> **PASSAGE TO READ**
^^^^^^^^^^^^^^^^

---
title: "Building a Semantic Search Engine from Scratch: Embeddings, Indexing, and Retrieval"
description: "Learn how to build a complete semantic search engine from scratch using sentence embeddings, approximate nearest neighbor indexing, and a query processing pipeline that returns relevant results by meaning rather than keywords."
canonical: https://callsphere.ai/blog/building-semantic-search-engine-embeddings-indexing-retrieval
category: "Learn Agentic AI"
tags: ["Semantic Search", "Embeddings", "FAISS", "Information Retrieval", "Vector Search"]
author: "CallSphere Team"
published: 2026-03-17T00:00:00.000Z
updated: 2026-05-06T17:38:35.665Z
---

# Building a Semantic Search Engine from Scratch: Embeddings, Indexing, and Retrieval

> Learn how to build a complete semantic search engine from scratch using sentence embeddings, approximate nearest neighbor indexing, and a query processing pipeline that returns relevant results by meaning rather than keywords.

^^^^^^^^^^^^^^^^

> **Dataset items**
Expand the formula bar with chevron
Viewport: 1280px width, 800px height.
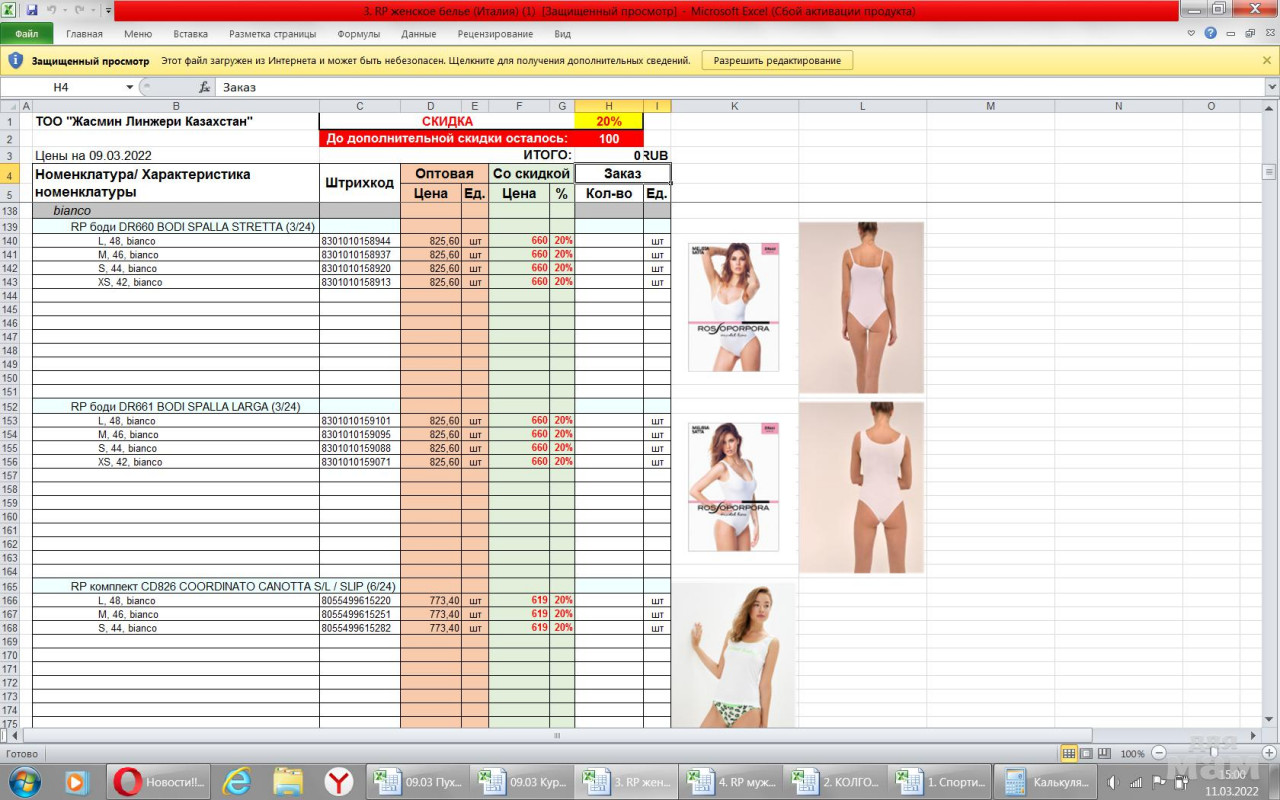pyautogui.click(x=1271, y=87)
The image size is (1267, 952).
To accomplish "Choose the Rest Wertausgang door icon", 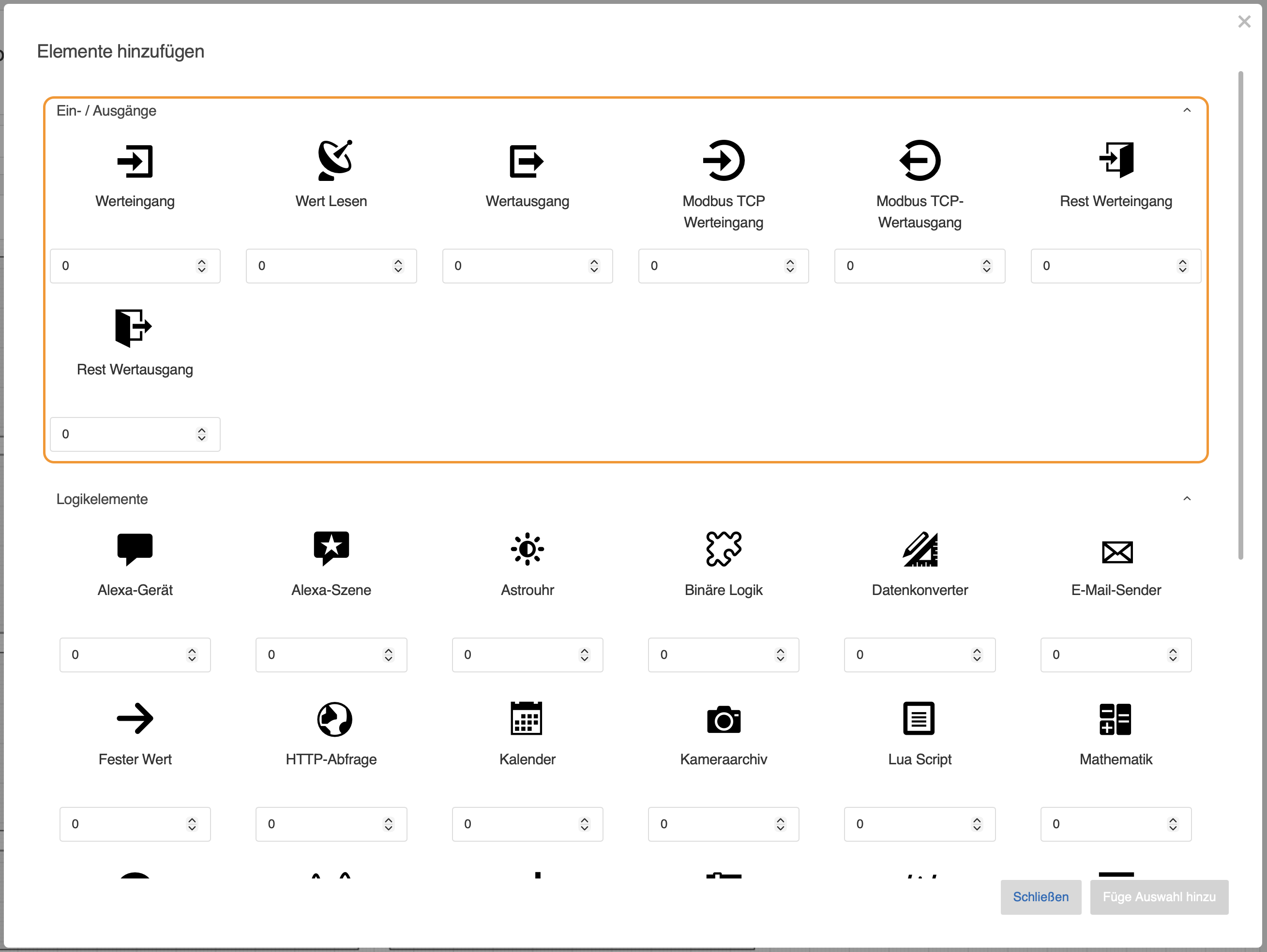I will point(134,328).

^^^^^^^^^^^^^^^^

> **SHORT TASK**
Please say whether each statement agrees with the semantic search article, answering yes or no and quoting the words that decide it: (a) the engine returns results by meaning rather than by keywords; (b) the article's category is "Vector Search"; (c) the engine uses exact nearest neighbor indexing. None of the data is needed.

> **SOLUTION FOR THIS EXERCISE**
(a) Yes: "returns relevant results by meaning rather than keywords"
(b) No: "Learn Agentic AI"
(c) No: "approximate nearest neighbor indexing"